One research area I always need clarification are land measurements in historic Ireland, prior the early 1830s, when they were replaced by the Ordnance Survey. Below you will find a list of land measurements which I consider important. While you may not come across all of them, you will encounter some along the way.
Balliboe: Used in County Tyrone, similar to a Tat[h]e. Conversion: 1 Balliboe = 80 Irish Acres.
Ballybetagh: A measurement comprising four quarters totaling about 1,000 Irish Acres.
Cartron: Equal to about 30 acres in Connacht and 60 acres in County Longford.
Carucate: The amount of land that an eight oxen team could plough in a year usually between 100 and 120 acres. It is also known as a Ploughland or Villate.
Carvagh: A measurement for acres in County Cavan.
Cunningham Acre: An Ulster measurement. It was also known as a Scottish Acre. Conversion: 1 Cunningham Acre = 1.3 English Acres.
English Acre: The standard unit for measuring land in Ireland from the 1830s.
Great Acre: A measure equal to about 20 English Acres.
Irish Acre: Common system of measuring property in Ireland from the 17th century, called a Plantation Acre. Conversion: 1 Irish Acre = 1.62 English Acre.
Poll: A measure of land equal to about 50 or 60 acres.
Sum: A division of land in Ulster known as a collop in other parts of Ireland, considered capable of supporting a family in the eighteenth and early nineteenth centuries. The measurement was based on the land necessary for a mature animal to graze.
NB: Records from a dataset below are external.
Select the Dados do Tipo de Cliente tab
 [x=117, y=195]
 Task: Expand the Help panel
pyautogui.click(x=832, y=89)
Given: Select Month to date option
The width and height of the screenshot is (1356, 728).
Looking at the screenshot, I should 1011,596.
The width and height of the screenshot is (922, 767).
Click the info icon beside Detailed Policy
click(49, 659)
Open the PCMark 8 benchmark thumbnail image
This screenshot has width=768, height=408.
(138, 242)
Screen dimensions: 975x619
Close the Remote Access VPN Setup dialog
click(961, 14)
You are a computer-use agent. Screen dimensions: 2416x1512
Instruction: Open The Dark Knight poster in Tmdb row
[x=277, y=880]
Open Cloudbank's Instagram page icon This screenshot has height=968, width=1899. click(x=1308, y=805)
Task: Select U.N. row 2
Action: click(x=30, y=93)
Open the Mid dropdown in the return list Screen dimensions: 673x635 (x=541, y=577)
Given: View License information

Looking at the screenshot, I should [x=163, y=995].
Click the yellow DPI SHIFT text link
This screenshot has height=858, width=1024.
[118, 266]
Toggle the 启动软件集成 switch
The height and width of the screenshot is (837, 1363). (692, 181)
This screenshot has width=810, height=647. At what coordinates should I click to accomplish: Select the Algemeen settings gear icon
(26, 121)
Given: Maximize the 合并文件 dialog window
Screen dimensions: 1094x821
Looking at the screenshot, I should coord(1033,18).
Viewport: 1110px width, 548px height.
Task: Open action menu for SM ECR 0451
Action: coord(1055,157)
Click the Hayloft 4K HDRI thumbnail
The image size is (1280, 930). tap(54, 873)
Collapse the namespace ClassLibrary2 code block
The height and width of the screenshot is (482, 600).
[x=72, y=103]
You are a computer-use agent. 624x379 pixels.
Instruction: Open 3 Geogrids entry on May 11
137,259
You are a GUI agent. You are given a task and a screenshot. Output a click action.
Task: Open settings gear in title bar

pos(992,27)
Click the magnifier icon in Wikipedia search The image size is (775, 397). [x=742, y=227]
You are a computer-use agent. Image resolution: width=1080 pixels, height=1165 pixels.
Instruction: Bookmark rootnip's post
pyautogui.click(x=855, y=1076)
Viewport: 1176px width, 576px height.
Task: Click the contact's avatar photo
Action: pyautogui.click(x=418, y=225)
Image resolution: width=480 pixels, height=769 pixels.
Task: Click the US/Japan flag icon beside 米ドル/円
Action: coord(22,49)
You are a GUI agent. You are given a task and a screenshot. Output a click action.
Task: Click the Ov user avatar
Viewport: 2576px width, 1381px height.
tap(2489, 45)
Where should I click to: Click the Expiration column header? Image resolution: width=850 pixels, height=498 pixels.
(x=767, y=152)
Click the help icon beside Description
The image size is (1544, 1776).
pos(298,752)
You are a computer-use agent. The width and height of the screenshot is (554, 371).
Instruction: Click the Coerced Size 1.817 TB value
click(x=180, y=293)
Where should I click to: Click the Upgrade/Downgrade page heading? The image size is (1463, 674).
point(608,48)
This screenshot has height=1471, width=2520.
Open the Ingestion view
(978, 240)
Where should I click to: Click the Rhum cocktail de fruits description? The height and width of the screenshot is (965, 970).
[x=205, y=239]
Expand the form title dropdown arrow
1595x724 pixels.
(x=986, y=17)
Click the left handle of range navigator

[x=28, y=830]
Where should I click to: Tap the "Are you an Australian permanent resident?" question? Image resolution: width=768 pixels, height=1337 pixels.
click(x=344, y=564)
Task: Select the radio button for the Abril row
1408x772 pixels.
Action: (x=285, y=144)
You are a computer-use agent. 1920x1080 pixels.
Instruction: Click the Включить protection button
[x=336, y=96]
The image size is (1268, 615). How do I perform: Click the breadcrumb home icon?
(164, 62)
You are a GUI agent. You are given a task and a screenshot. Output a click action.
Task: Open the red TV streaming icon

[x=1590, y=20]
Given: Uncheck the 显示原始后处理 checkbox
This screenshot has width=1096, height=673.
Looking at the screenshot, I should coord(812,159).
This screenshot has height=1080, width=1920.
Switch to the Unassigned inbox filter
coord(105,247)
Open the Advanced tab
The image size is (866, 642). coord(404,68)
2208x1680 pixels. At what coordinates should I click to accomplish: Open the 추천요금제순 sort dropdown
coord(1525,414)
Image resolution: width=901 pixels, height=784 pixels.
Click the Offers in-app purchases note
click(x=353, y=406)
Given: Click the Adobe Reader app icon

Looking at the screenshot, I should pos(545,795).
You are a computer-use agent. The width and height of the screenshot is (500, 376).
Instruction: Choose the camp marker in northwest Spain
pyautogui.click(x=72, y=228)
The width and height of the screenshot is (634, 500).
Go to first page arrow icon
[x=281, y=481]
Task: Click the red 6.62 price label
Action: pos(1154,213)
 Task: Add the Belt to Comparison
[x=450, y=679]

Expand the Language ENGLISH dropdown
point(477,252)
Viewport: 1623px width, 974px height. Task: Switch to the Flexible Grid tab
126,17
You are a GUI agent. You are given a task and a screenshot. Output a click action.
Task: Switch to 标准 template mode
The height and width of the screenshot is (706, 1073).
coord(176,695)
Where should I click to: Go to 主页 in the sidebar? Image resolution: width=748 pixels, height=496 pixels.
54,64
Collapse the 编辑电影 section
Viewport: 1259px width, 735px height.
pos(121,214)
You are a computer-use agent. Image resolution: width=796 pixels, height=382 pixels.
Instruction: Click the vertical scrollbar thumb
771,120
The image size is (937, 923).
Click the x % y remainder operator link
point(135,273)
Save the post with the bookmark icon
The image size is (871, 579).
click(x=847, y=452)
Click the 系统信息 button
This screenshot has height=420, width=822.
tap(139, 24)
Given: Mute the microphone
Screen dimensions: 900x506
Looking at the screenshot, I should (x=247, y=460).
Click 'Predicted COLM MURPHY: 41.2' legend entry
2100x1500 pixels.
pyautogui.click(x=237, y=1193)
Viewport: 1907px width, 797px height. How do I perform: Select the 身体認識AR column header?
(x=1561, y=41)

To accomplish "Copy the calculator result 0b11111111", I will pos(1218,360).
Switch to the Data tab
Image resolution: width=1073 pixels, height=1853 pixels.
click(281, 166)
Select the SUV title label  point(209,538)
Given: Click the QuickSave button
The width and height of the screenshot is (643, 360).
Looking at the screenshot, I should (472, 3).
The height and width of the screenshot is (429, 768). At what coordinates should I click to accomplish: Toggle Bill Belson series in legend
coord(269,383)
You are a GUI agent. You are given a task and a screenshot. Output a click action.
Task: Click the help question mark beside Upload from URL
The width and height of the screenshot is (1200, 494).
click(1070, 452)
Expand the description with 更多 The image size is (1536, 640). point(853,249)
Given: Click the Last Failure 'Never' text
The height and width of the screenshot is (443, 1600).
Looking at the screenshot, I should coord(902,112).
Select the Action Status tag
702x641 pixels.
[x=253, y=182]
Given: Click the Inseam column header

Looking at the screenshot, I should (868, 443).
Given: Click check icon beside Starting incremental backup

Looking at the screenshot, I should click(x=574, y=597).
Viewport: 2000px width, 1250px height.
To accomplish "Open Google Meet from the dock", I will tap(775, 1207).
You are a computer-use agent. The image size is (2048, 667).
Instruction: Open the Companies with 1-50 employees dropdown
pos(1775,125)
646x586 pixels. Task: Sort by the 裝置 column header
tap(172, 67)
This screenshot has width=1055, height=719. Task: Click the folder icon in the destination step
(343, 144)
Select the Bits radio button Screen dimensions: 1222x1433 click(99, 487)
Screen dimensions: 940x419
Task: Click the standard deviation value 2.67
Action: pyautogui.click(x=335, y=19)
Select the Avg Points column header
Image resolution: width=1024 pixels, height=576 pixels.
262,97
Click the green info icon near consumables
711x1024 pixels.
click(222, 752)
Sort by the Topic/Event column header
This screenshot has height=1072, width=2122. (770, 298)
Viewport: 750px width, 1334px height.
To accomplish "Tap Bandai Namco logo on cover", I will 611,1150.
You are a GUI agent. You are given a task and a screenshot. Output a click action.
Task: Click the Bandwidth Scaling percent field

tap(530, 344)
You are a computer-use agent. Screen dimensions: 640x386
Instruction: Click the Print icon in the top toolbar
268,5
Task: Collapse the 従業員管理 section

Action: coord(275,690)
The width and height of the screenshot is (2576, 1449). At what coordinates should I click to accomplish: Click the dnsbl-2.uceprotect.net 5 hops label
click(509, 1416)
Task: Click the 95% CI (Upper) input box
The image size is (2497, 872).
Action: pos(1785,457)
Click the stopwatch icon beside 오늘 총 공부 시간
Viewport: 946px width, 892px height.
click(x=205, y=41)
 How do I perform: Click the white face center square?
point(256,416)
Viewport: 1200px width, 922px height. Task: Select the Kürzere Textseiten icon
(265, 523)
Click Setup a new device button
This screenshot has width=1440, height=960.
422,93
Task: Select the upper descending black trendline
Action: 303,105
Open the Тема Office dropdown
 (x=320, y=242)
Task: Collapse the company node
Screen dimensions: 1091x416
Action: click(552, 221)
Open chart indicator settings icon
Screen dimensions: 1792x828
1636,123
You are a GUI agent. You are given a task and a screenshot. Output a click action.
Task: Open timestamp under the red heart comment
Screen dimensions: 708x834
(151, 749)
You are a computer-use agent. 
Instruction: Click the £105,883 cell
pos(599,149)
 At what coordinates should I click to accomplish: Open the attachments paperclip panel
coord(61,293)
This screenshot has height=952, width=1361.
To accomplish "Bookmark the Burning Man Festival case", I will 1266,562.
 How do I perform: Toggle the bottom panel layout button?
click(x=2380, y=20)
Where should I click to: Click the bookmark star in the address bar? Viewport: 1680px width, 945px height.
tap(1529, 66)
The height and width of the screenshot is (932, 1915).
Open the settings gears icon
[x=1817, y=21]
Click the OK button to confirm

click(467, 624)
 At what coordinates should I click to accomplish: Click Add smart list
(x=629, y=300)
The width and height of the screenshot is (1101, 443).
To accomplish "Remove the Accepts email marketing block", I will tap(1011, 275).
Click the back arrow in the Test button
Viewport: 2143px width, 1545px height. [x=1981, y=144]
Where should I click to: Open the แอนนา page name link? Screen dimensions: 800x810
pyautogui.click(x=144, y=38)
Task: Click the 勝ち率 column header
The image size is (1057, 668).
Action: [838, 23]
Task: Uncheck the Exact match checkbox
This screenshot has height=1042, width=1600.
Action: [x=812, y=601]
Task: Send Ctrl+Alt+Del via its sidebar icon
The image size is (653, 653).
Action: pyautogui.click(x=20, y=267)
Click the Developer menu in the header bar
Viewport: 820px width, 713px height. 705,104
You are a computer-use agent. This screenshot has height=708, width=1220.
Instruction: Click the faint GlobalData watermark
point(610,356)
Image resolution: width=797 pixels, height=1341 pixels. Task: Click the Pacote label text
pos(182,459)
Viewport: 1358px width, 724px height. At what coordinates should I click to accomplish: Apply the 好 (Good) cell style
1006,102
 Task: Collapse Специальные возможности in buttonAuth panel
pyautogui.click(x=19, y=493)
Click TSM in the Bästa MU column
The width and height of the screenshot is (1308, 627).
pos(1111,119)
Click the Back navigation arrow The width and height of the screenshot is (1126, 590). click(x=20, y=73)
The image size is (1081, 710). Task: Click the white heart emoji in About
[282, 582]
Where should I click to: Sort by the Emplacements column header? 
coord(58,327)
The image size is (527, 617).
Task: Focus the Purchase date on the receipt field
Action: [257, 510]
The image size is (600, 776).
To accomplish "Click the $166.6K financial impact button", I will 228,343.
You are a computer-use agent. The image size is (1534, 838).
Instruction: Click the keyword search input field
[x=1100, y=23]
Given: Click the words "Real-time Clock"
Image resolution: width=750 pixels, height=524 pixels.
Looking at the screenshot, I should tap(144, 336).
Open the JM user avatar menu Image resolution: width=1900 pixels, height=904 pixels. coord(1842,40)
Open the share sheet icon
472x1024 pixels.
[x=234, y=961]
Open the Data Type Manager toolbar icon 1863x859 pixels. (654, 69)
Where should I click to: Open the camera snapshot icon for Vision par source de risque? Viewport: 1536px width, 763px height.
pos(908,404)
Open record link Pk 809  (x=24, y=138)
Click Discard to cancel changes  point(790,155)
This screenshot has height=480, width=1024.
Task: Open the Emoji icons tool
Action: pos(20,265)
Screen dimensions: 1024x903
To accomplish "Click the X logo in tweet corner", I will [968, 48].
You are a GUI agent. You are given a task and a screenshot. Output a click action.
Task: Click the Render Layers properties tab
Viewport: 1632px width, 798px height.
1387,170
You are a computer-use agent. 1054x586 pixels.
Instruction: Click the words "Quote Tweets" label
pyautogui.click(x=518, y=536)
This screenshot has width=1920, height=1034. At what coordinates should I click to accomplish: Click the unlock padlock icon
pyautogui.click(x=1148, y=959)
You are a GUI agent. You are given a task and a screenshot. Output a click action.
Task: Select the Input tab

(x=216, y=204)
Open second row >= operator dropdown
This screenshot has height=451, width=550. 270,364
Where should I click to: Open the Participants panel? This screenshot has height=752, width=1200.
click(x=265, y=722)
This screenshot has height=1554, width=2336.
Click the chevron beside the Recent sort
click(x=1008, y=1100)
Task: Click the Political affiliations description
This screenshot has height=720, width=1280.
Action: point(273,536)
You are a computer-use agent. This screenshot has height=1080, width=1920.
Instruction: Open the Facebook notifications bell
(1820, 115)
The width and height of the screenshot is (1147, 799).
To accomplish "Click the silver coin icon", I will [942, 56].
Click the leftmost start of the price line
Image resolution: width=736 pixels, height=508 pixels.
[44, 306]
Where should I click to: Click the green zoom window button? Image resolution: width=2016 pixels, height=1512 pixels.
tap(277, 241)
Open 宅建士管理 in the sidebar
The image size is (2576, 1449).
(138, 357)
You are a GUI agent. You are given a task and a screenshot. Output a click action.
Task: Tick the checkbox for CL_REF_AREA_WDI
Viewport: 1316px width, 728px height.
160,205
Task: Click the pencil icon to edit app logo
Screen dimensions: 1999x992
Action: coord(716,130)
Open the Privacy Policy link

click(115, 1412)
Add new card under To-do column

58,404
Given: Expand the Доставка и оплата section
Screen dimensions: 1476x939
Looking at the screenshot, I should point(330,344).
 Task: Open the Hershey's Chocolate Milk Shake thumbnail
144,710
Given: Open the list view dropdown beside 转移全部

Tat[h]e: A measurement for acres in County Fermanagh and Monaghan. Conversion: 1 Tate = 60 Irish Acres.
Towne: A local land measurement in County Antrim (also in Carlow and Offaly), equaling about 20 Great Acres.
Just be aware these other measuring systems existed alongside the English Acres through at least the early 1830s. I do see these, in records such as the Registry of Deeds, landlord estate papers and the Tithe Applotment.